#### Work instructions:
(a) List every key concept named at the top of the multilayer perceptron notes.
(b) Resume the multilayer perceptron notes after their last sentence.

#### Text excerpt:
"""

# Week 3
## Key Concepts from This Week

- Multilayer perceptron
- Layer (input, hidden, output)
- Activation function
- Classification
- Random initialization
- Train and test set
---

## Multilayer Perceptron

- This classical model is still widely used for processing vector data. 
- It can also be called  _feed-forward_ model or _dense_ model in literature. The iconic illustration of neural networks shows this model:

![Multilayer Perceptron](images/mlp.svg)
<center><small>License: Glosser.ca <a href="https://creativecommons.org/licenses/by-sa/3.0">CC BY-SA 3.0</a>, via Wikimedia Commons</small></center>

- Models like these consistsof several layers. 
- First, there is an input layer - with model above we have an input with _three_ features. Then a series of neuron layers $\mathbf{h}_1, ..., \mathbf{h}_K$ comes. 
- Each layer consists of several artificial neurons, where $i$-th neuron of $j$-th layer is defined as:
\begin{equation}
h_j^{i} = \sigma_j(\mathbf{w_j^i} \cdot \mathbf{h_{j-1}} + b_j^i)
\end{equation}
- $\mathbf{w}_j^i$ and $b_j^i$ are parameters (weights and bias) for this particular neuron.

"""

#### Supplied material:
"""

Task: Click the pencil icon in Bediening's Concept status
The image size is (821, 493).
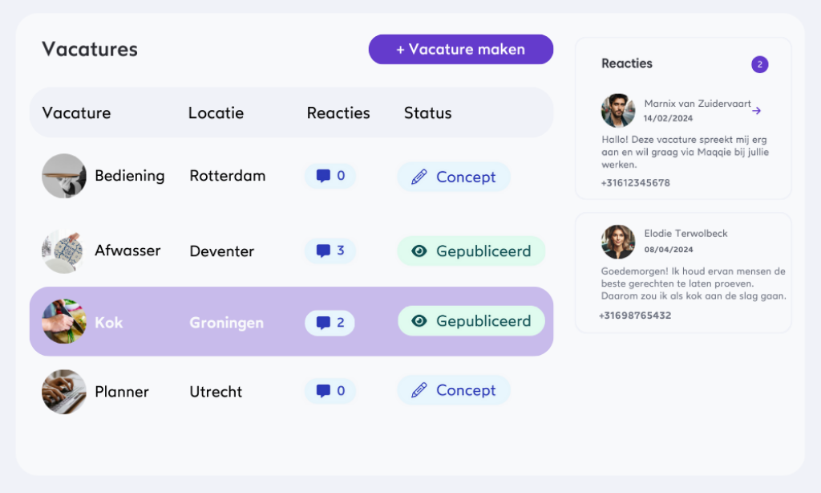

"""

#### Answer set:
(a)
- Multilayer perceptron
- Layer (input, hidden, output)
- Activation function
- Classification
- Random initialization
- Train and test set

(b)
- $\mathbf{h}_{j-1}$ is the vector of values calculated for the neurons from previous layer (with $h_0$ being the input layer) and $\sigma$ is the activation function for this particular layer. 
- Note that each neuron "sees" _all_ the neurons from the previous layer.


### Output
- The final layer $h_K$ serves as an output of the model $\mathbf{\hat{y}}$. 
- Note that we can have multiple output neurons, i.e. we can predict vectors of values, not only scalars. All the layers between input and ouput layers are considered _hidden_ layers.

- The prediction $\mathbf{\hat{y}}$ from output layer is compared with expected value $\mathbf{y}$ via loss function, in the very same way we used these two term in previous lab, e.g. by using _mean squared error_. 
- This loss function can be minimized by _stochastic gradient descent_ algorithm. 
- The SGD for training neural networks is identical with the SGD algorithm we used to train linear regression.


### Defining MLP with Vectors and Matrices

Simplify the calculations with matrix operations:

\begin{equation}
\mathbf{z}_j = \mathbf{W}_j \mathbf{h}_{j-1} + \mathbf{b}_j
\end{equation}

\begin{equation}
\mathbf{h}_j = \sigma_j(z_j)
\end{equation}

- Mathematically, this is the same as calculating the neuron one by one. 
- Note that $i$-th row of $\mathbf{W}_j$ and $i$-th member of $\mathbf{b}_j$ are in fact the parameters for $i$-th neuron:

\begin{equation}
\mathbf{W}_j = \begin{bmatrix}\mathbf{w}_j^1 \\ \mathbf{w}_j^2 \\ \vdots \\ \mathbf{w}_j^M \end{bmatrix}
\end{equation}

- We introduced the $\mathbf{z}$ quantity because it will come handy later. 
- It is sometimes called neuron pre-activation value.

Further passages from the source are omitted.